■ Problem requirements: Rewrite every line of the records below as a JSON list of strings, one string per line, leaving out blank lines.

■ Entries supplied:
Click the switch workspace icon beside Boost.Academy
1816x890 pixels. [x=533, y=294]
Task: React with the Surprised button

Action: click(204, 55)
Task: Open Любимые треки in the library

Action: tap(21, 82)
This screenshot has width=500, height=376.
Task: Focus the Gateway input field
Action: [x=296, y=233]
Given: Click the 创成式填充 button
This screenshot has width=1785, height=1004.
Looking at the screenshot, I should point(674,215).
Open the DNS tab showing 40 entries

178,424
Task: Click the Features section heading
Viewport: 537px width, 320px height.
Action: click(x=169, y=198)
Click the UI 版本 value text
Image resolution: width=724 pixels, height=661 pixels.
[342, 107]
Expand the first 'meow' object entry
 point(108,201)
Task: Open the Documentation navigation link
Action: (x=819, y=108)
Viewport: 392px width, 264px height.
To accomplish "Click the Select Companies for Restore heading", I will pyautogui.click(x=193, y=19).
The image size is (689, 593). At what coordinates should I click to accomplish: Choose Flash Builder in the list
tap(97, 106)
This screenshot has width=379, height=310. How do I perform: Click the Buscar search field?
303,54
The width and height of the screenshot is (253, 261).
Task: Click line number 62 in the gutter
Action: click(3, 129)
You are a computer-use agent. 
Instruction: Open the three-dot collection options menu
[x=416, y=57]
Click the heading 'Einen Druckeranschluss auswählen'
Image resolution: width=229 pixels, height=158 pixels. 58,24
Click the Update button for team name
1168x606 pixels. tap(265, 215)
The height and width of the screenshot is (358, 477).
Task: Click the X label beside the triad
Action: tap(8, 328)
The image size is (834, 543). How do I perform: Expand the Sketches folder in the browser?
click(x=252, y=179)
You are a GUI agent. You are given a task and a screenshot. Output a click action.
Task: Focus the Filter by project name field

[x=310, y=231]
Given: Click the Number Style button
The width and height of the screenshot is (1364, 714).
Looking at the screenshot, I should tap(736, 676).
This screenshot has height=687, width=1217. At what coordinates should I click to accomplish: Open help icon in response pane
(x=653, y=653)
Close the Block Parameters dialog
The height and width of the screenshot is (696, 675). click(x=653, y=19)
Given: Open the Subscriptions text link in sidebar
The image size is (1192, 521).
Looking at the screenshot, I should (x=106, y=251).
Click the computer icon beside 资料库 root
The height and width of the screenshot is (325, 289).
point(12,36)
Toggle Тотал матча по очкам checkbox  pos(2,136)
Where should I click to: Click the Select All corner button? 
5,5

■ Exercise output:
[
  "Click the switch workspace icon beside Boost.Academy",
  "1816x890 pixels. [x=533, y=294]",
  "Task: React with the Surprised button",
  "Action: click(204, 55)",
  "Task: Open Любимые треки in the library",
  "Action: tap(21, 82)",
  "This screenshot has width=500, height=376.",
  "Task: Focus the Gateway input field",
  "Action: [x=296, y=233]",
  "Given: Click the 创成式填充 button",
  "This screenshot has width=1785, height=1004.",
  "Looking at the screenshot, I should point(674,215).",
  "Open the DNS tab showing 40 entries",
  "178,424",
  "Task: Click the Features section heading",
  "Viewport: 537px width, 320px height.",
  "Action: click(x=169, y=198)",
  "Click the UI 版本 value text",
  "Image resolution: width=724 pixels, height=661 pixels.",
  "[342, 107]",
  "Expand the first 'meow' object entry",
  " point(108,201)",
  "Task: Open the Documentation navigation link",
  "Action: (x=819, y=108)",
  "Viewport: 392px width, 264px height.",
  "To accomplish \"Click the Select Companies for Restore heading\", I will pyautogui.click(x=193, y=19).",
  "The image size is (689, 593). At what coordinates should I click to accomplish: Choose Flash Builder in the list",
  "tap(97, 106)",
  "This screenshot has width=379, height=310. How do I perform: Click the Buscar search field?",
  "303,54",
  "The width and height of the screenshot is (253, 261).",
  "Task: Click line number 62 in the gutter",
  "Action: click(3, 129)",
  "You are a computer-use agent. ",
  "Instruction: Open the three-dot collection options menu",
  "[x=416, y=57]",
  "Click the heading 'Einen Druckeranschluss auswählen'",
  "Image resolution: width=229 pixels, height=158 pixels. 58,24",
  "Click the Update button for team name",
  "1168x606 pixels. tap(265, 215)",
  "The height and width of the screenshot is (358, 477).",
  "Task: Click the X label beside the triad",
  "Action: tap(8, 328)",
  "The image size is (834, 543). How do I perform: Expand the Sketches folder in the browser?",
  "click(x=252, y=179)",
  "You are a GUI agent. You are given a task and a screenshot. Output a click action.",
  "Task: Focus the Filter by project name field",
  "[x=310, y=231]",
  "Given: Click the Number Style button",
  "The width and height of the screenshot is (1364, 714).",
  "Looking at the screenshot, I should tap(736, 676).",
  "This screenshot has height=687, width=1217. At what coordinates should I click to accomplish: Open help icon in response pane",
  "(x=653, y=653)",
  "Close the Block Parameters dialog",
  "The height and width of the screenshot is (696, 675). click(x=653, y=19)",
  "Given: Open the Subscriptions text link in sidebar",
  "The image size is (1192, 521).",
  "Looking at the screenshot, I should (x=106, y=251).",
  "Click the computer icon beside 资料库 root",
  "The height and width of the screenshot is (325, 289).",
  "point(12,36)",
  "Toggle Тотал матча по очкам checkbox  pos(2,136)",
  "Where should I click to: Click the Select All corner button? ",
  "5,5"
]